Last week we packed our bags once again, and flew from the island of Malta, to move to Lviv, Ukraine.
If it was up to us, we would have stayed in Malta for as long as we could. It was getting quite comfortable (which isn’t necessarily a good thing…), and we had started to master our routine. But alas, visa issues.
Once we knew we had to leave the Schengen area (i.e. most of Europe), we looked into other options. Croatia. Cyprus. Asia. But then the idea of Ukraine came up and we just knew it had to be.
You may be surprised to hear that I actually consider myself “Ukrainian.” I was raised in a half-Ukrainian family, on my mother’s side. I spoke Ukrainian, celebrated Ukrainian holidays, went to Ukrainian school, and was immersed in a Ukrainian culture in Canada. My Ukrainian grandmother, Baba (or ‘Babs’, as we called her), was born in western Ukraine, and immigrated to Canada in the late 40s, never to return. Since then, none of her family, including neither her 3 daughters, nor any of her grandchildren have been to Ukraine. Until now.
What was once my first language, over the years I have lost a lot of my native Ukrainian language abilities, and have also always wondered if the traditions we celebrated were congruent with Ukraine’s modern day culture. I always knew I would someday go to Ukraine, where I hoped to pick back up the language, and get a sense of what it actually meant to be Ukrainian.
When my Baba passed away two years ago, this idea didn’t fade. Instead, it solidified the dream that I had to go and see for myself the place my Baba idealized growing up. After all, how could I even call my self ‘Ukrainian’ if I had never been to the actual country in my life?
Fast forward to landing in Lviv, which was a super overwhelmingly emotional moment for me. It was like everything “Ukrainian” I ever knew or did led up to this exact moment, and it was all about to be tested. As I nervously handed my passport over to Customs, the officer pronounced my Ukrainian name instead of the Anglicized version “Cassandra,”, and I was instantly put at ease. Finally, I was home.

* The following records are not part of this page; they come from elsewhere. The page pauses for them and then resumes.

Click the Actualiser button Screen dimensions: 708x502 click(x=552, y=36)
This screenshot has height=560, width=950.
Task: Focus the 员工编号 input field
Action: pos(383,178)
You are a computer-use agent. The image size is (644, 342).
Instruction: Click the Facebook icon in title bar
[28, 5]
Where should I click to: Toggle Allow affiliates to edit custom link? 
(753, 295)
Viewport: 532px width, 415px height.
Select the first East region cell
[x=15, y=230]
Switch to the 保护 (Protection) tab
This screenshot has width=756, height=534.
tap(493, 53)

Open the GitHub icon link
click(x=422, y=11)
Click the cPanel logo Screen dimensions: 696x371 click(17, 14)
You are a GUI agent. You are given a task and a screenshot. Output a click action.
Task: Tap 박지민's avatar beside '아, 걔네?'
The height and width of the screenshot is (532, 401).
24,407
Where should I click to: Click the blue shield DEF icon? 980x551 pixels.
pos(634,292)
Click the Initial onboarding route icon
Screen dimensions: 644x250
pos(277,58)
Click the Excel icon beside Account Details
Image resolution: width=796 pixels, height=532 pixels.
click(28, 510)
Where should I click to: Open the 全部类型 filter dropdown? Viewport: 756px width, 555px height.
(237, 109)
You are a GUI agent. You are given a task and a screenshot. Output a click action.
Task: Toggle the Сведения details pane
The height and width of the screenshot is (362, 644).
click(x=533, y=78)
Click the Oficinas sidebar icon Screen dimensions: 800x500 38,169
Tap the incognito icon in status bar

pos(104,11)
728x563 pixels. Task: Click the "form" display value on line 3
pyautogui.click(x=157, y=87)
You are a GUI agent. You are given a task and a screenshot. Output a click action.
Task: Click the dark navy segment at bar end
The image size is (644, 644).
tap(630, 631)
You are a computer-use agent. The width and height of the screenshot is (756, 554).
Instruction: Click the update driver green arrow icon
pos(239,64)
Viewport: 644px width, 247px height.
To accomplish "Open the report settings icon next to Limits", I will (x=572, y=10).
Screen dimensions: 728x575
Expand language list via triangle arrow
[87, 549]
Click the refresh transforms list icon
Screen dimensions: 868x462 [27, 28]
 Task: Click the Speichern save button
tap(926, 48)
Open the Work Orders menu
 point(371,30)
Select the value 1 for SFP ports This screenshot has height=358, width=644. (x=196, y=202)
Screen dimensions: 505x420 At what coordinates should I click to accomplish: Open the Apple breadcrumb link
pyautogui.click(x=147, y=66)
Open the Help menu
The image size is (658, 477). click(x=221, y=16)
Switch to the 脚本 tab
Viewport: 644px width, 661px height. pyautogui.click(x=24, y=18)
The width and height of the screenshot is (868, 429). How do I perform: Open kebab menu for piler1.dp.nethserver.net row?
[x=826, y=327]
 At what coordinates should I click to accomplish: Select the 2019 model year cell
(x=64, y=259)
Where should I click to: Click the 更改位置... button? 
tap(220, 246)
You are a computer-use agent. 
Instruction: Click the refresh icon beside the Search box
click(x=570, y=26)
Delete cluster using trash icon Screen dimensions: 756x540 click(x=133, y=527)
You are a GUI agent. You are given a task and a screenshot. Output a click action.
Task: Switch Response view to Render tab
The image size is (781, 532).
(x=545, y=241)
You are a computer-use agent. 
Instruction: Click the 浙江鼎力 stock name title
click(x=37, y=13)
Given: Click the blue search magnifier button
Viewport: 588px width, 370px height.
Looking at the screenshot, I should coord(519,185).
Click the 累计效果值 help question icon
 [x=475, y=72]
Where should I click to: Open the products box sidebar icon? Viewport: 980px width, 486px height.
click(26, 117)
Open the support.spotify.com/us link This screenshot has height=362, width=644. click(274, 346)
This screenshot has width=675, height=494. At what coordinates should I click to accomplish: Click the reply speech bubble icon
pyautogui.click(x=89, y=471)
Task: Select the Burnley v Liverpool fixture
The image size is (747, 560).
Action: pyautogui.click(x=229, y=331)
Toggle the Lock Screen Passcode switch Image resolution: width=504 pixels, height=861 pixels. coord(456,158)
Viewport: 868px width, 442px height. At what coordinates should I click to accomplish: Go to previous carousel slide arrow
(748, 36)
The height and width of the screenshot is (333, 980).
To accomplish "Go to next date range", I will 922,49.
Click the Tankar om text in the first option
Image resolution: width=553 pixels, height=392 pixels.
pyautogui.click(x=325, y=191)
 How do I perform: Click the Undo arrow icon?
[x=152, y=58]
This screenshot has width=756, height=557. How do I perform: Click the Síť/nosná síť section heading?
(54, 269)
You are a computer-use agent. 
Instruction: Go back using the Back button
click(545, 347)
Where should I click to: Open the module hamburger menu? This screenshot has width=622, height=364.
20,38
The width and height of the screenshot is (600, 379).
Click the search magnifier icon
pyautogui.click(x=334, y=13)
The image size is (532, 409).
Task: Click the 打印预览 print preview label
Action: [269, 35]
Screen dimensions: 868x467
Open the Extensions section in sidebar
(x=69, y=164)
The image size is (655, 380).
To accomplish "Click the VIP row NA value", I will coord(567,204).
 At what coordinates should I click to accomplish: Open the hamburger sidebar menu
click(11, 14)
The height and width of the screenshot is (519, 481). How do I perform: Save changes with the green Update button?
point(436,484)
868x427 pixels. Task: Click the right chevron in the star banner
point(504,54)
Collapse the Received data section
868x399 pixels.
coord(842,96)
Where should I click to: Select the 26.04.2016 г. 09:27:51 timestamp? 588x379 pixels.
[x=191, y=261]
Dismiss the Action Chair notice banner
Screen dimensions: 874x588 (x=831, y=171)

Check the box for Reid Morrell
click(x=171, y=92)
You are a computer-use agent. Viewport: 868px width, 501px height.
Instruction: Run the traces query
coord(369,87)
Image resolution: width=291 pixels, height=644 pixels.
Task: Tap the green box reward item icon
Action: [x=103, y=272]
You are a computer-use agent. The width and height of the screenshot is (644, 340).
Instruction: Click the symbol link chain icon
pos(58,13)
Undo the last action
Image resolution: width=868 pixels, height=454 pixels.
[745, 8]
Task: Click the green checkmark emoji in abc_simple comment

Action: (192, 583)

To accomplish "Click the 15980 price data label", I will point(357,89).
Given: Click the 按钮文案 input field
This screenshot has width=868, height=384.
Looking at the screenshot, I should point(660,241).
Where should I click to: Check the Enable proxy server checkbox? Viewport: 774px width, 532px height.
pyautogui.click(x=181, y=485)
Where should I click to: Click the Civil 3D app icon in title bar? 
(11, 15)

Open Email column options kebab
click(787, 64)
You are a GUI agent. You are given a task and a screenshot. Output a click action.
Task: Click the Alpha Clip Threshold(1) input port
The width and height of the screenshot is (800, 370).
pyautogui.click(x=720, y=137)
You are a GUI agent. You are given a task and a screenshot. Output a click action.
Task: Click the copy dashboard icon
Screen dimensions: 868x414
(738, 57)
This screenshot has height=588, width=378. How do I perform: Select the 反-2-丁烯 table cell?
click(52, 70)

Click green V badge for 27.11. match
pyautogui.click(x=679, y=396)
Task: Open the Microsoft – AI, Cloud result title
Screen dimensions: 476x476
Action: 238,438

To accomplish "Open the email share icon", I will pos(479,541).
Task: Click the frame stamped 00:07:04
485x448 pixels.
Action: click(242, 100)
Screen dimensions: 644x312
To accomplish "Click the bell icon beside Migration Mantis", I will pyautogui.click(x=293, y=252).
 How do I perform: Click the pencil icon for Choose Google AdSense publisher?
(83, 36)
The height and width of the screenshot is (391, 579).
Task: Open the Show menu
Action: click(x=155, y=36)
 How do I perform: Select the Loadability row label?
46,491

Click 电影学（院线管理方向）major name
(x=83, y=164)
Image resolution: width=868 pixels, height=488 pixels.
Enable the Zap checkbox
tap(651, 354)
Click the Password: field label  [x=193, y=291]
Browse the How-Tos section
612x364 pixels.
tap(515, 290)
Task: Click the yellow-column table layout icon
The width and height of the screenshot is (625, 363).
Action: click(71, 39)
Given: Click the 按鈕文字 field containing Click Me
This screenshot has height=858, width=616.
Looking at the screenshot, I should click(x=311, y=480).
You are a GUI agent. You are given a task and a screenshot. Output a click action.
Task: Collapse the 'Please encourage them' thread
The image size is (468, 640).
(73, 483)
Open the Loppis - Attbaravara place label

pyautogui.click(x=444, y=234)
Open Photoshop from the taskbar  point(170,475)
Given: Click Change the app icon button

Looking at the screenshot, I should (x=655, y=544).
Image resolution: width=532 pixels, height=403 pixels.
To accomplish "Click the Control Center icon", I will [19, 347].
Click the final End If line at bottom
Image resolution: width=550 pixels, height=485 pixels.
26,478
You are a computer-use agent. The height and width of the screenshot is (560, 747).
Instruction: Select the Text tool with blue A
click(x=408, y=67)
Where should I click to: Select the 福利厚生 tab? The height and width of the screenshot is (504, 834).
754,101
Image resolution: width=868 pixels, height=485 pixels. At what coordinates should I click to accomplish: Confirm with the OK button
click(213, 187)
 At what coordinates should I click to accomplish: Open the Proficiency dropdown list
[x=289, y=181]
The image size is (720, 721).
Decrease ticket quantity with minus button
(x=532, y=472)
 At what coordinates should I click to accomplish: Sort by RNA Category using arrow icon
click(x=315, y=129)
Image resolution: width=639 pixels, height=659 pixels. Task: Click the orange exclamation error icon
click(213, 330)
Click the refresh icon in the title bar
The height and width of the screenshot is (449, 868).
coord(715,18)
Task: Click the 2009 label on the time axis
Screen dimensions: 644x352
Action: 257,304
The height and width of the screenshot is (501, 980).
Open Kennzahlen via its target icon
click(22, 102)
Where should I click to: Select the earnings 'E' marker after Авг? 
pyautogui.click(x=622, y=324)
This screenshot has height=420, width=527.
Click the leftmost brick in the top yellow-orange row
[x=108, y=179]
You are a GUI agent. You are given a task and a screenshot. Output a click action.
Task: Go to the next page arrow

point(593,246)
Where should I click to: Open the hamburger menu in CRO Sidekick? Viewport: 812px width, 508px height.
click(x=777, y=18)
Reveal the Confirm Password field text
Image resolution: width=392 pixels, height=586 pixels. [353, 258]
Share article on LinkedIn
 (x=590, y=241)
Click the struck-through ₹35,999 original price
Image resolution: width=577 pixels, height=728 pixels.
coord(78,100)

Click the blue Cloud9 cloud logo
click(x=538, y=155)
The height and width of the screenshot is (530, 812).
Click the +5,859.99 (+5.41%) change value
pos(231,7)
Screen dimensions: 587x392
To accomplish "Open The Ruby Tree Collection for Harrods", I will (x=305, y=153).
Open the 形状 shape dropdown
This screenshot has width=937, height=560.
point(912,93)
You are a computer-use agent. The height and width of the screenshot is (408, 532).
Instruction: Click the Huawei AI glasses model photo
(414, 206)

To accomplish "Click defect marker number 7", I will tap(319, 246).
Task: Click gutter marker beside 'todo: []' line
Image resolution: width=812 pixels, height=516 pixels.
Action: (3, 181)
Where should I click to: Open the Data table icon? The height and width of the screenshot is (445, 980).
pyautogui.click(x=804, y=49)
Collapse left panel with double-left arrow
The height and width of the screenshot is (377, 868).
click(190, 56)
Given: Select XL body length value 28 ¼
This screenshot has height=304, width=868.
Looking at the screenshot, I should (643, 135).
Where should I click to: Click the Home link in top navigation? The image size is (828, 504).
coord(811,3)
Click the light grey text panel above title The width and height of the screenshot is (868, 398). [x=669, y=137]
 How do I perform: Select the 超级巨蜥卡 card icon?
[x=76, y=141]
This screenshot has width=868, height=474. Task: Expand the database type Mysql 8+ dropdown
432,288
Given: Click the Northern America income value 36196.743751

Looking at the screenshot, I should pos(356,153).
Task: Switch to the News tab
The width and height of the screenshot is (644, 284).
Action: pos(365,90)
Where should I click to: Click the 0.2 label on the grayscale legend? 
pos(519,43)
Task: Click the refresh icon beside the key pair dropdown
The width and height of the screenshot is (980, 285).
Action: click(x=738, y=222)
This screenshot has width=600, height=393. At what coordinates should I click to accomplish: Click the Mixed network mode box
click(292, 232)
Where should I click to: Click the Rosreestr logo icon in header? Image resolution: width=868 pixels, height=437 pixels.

It’s only been a few days, but both J and I already love this city. My Ukrainian is quickly improving to its former glory, and I’m starting to feel comfortable being fully immersed in the culture. I can’t help but think of how lucky I am to be here, and especially how proud my Baba would be. Ukraine was, and always will be, her reason for being, and the thing she loved most. I can only hope to carry on that sense of Ukrainian pride, and do Babs proud.